Major collapse of a construction giant is set to leave the UK government billions out of pocket and paying off 3rd party beneficiaries for years to come. Even though the UK government has refuesed to pick up the bailout tab, the costs to the tax payers for decades to come will be immense, all the while the profits are likely to be shipped offshore to tax havens and then into the hands of the mega wealthy. Below is an excerpt By Don Quijones, editor at Wolf Street, full article linked below.

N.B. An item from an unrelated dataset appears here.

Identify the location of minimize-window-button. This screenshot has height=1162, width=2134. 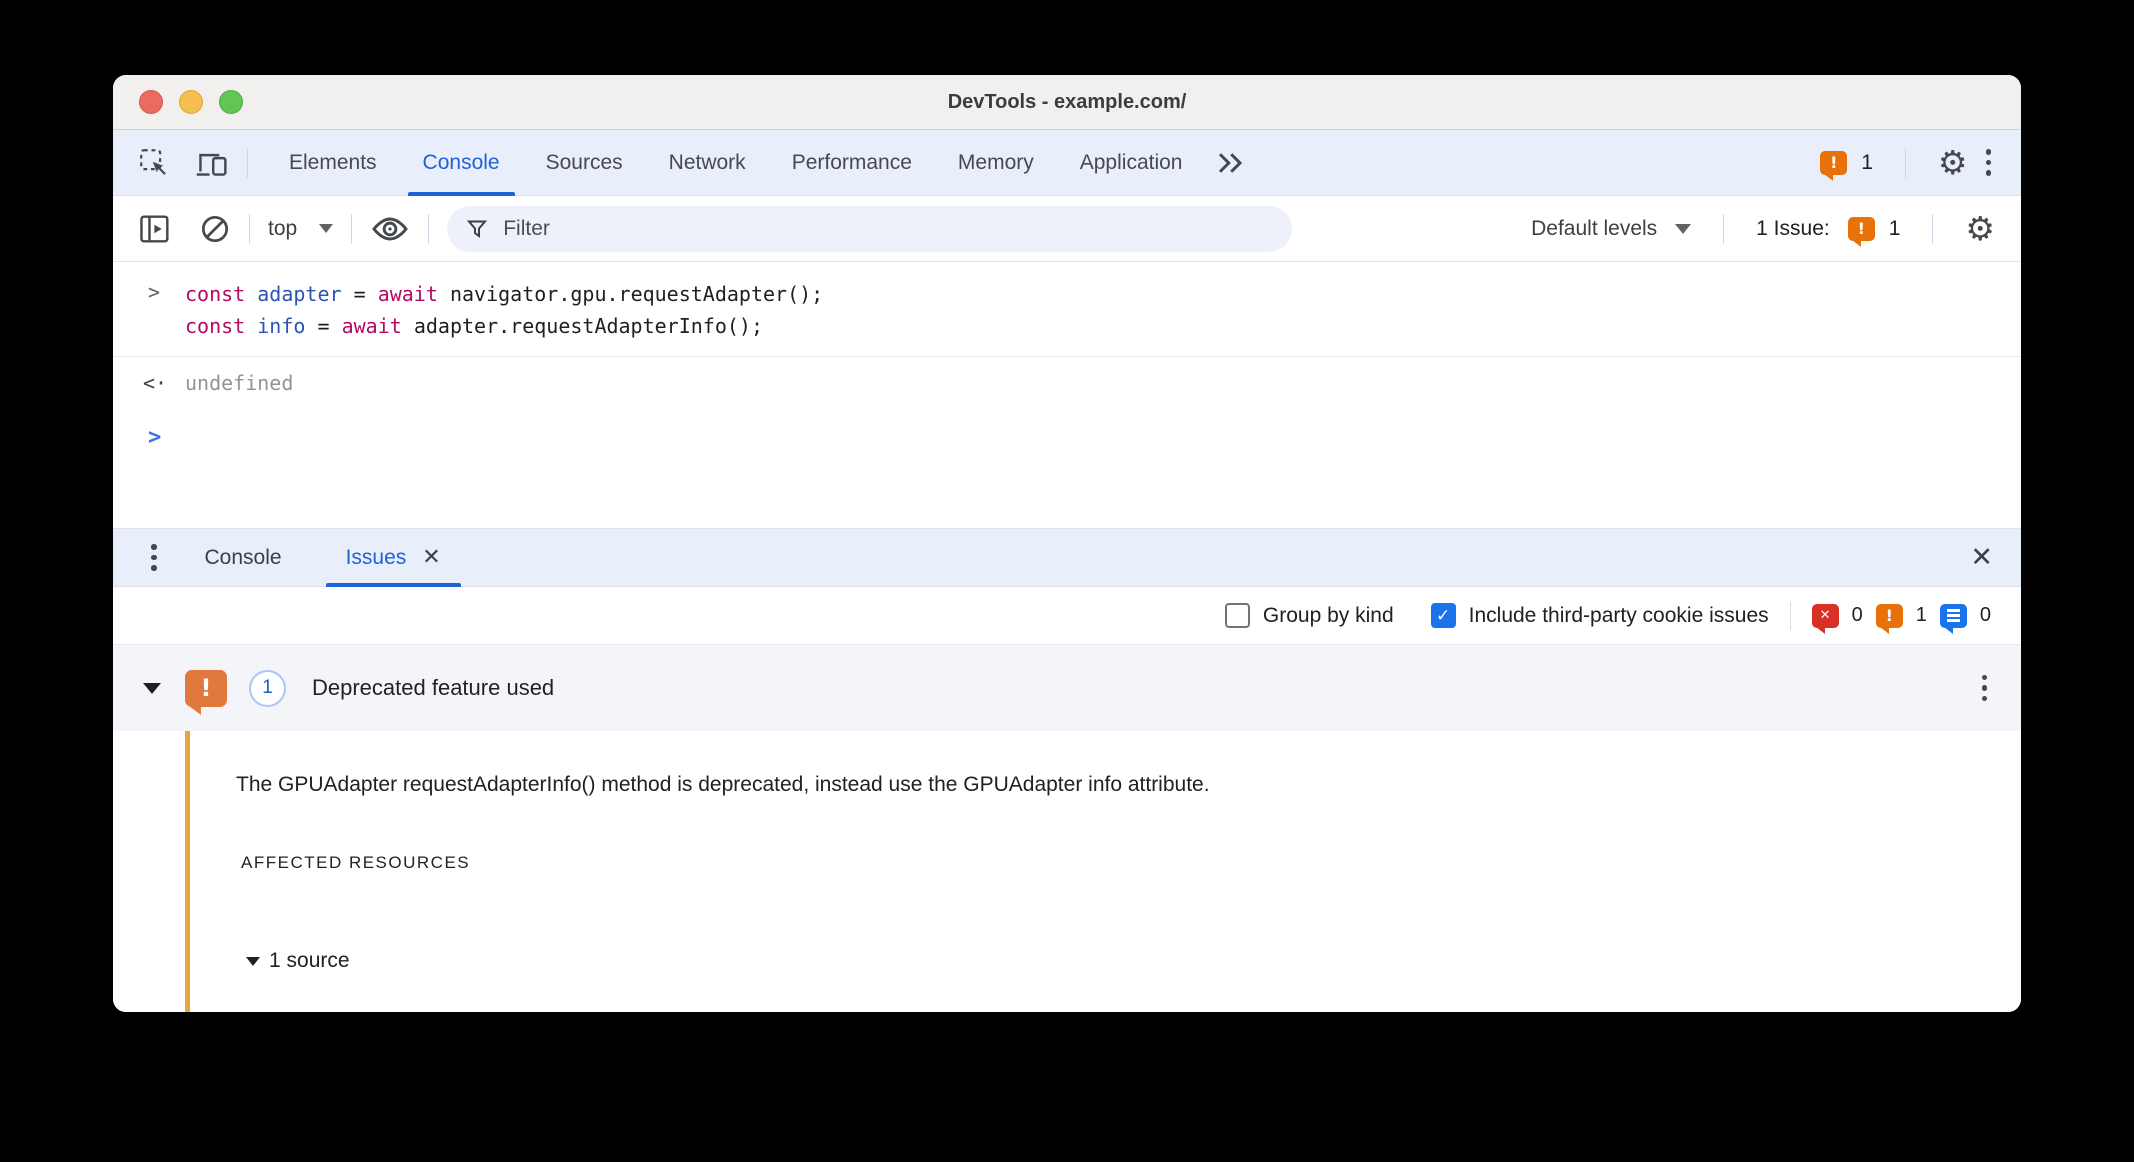
(191, 102).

“The decline and fall of 200-year old UK infrastructure group Carillion was as spectacular as it will be costly. It was forced into compulsory liquidation this morning, following the breakdown of crisis talks with its banks and the government. The company, with global sales of £5.2 billion in 2016, has 43,000 employees, including 20,000 in Britain and 10,000 in Canada. It’s saddled with debts and an underfunded pension plan.
In April 2017, a bombshell report by the National Audit Office warned that the price tag for paying PFI firms would reach £8.6 billion in 2018 alone. In total, taxpayers owe a mind-watering £121.4 billion on public projects that are worth just £52.9 billion. And the compound interest continues to grow.
An investigation by The Daily Telegraph revealed that young people starting work in 2017 would end up paying taxes for the Government’s Private Finance Initiative until they are nearly 70. In return, they get to use increasingly costly and shoddy services.”